Winter is not always an easy time to continue to run.  It is cold, dark and wet and slippery on the roads. I know that many runners out there simply take their runs inside to the treadmill to avoid the cold, sometimes wet, weather.  I have never been a fan of the treadmill, though.  I find that I don’t push myself as hard on the treadmill and I tend to get bored before making it through my entire run.  So that leaves running outside in the wintery weather. This is my second winter of outdoor running and I have come up with 6 easy tips that will help any runner who wants to go for a run when the temperatures drop.

  1. Dress Properly. It is important that you are dressed properly for the weather that you are running in. A good rule of thumb is to dress for 15-20 degrees warmer than the temperature actually reads. You may be cold at first, but as you get into your run and your body warms up, you won’t be too hot. Layers are also a good idea when it gets cold. That way you can shed some clothing if you get too hot. When the temperatures are below freezing and/or snowy, windy, icy or rainy, you will want to cover the extremities. Gloves or mittens should be worn on your hands. Wear a pair (or two) of wicking wool running socks on your feet. Cover your ears and head with a pair of ear warmers and a beanie and/or a fleece headband for your head.
  2. Be Seen. With limited daylight in the winter months, chances are you’ll be running in the dark. Tall snowbanks on plowed streets make you even harder to see. Wear reflective, fluorescent gear.  You could also sport a headlamp and LED lighted armbands. This makes it easier for cars to see you on the road. I also run against traffic as it allows cars to see you sooner rather than later. Don’t be shy about lighting yourself up like a Christmas tree. It is better to be safe than sorry.
  3. Warm up. It can take longer for your body to warm up your muscles in the cold.  I usually try to warm up in the house before I head out the door. This way you can get started on your run the minute you step outside.
  4. Hydrate. Sometimes it is easy to forget to drink fluids when it is cold. But it is just as important to hydrate in the cold weather as it is in the warm weather. Be sure you are getting enough water/sports drink when you head out for a run. If it is really cold, you might consider carrying your water bottle inside your jacket to keep it from freezing.
  5. Watch your stride. Sometimes it is better to shorten your stride a bit when running in the cold.  With the cold comes the icy, snowy weather. You will want to watch you steps a little more closely than normal to avoid slipping on the icy, wet roads.
  6. Change Quickly Postrun. Your core body temperature drops once you stop running. You will want to try to avoid the chills by changing your clothes–head to toe–as soon as you can. Women also need to get out of damp sports bras quickly. And drink something hot. There is nothing like a cup of hot cocoa (maybe with a scoop of protein powder mixed in) after a long, cold run.

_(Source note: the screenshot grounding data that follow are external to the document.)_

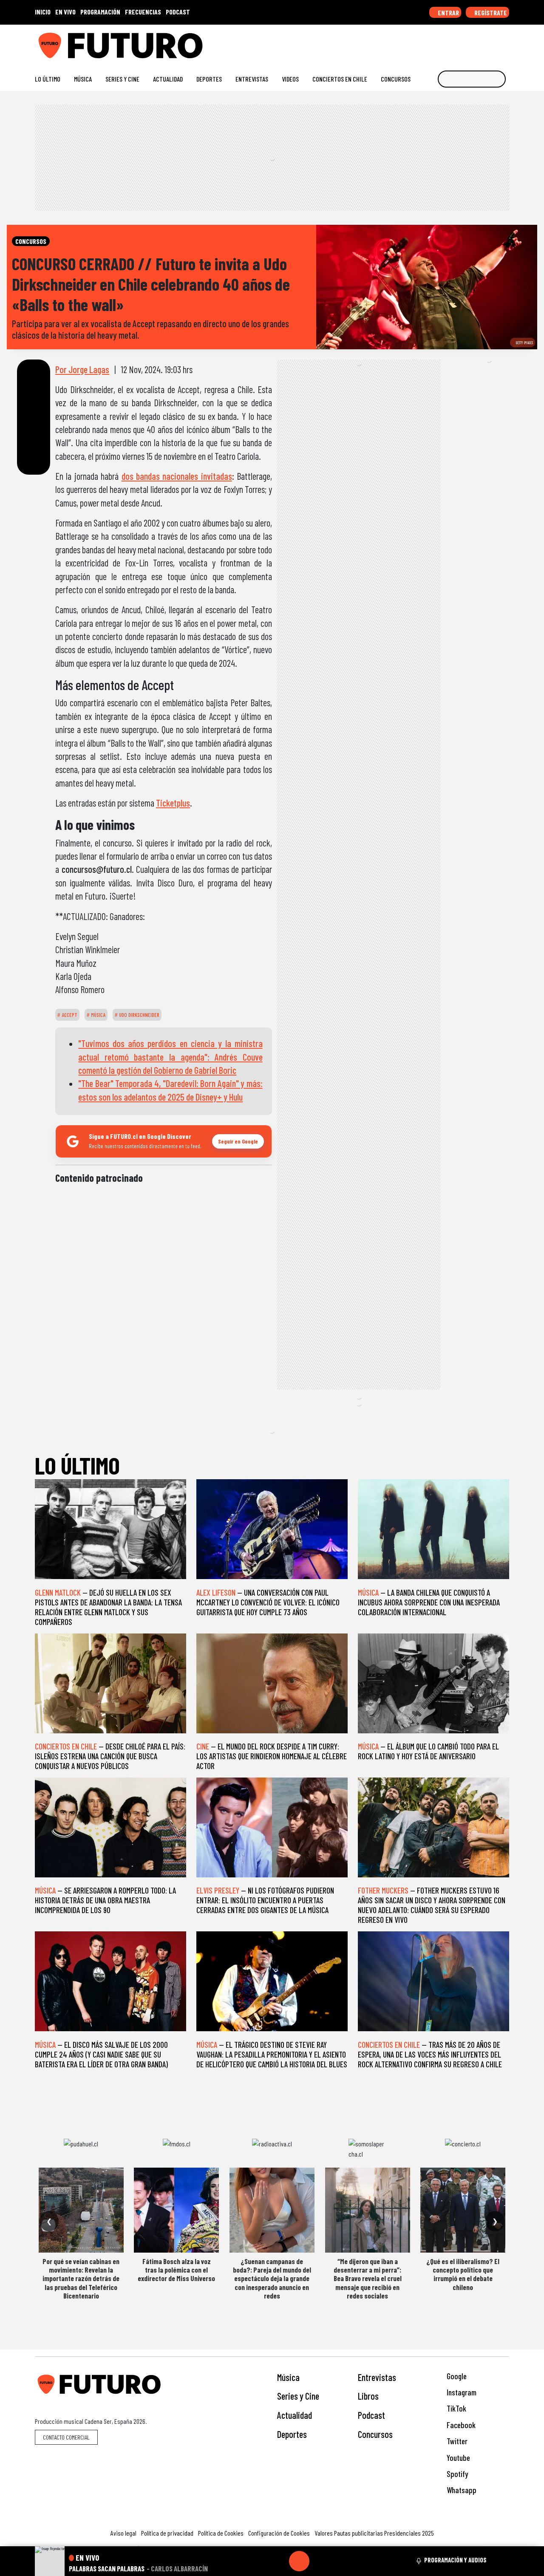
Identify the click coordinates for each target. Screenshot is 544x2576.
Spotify (456, 2474)
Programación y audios (455, 2560)
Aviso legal (123, 2533)
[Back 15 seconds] (279, 2561)
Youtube (457, 2458)
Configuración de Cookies (279, 2533)
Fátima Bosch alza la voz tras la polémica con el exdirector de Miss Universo (176, 2270)
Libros (368, 2395)
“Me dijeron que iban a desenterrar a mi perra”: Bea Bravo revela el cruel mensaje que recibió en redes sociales (368, 2278)
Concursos (396, 79)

I am already scheduled for a 15K and three half marathons during the first half of the year and my race calendar is filling up quickly. But I will be able to stay on track with my training no matter how cold or wet it gets over the next few months. Happy running and stay warm!

2 Comments

  1. Tiffany @ The Chi-Athlete

    Fantastic! Even though this is my first winter in Chicago, I am STILL enjoying running in the cold temps. The temps in Texas might only get down into the 20s, but mostly 30s where I lived nearly my entire life; so I wasn’t truly confident running in sub-zero weather at first. With these tips and others like them, I’ve survived and managed to remain motivated while running in the cold weather. 🙂

    Reply
    1. Matt Orlando

      Chicago winters can be brutal! I’m glad that you were able to find these tips useful!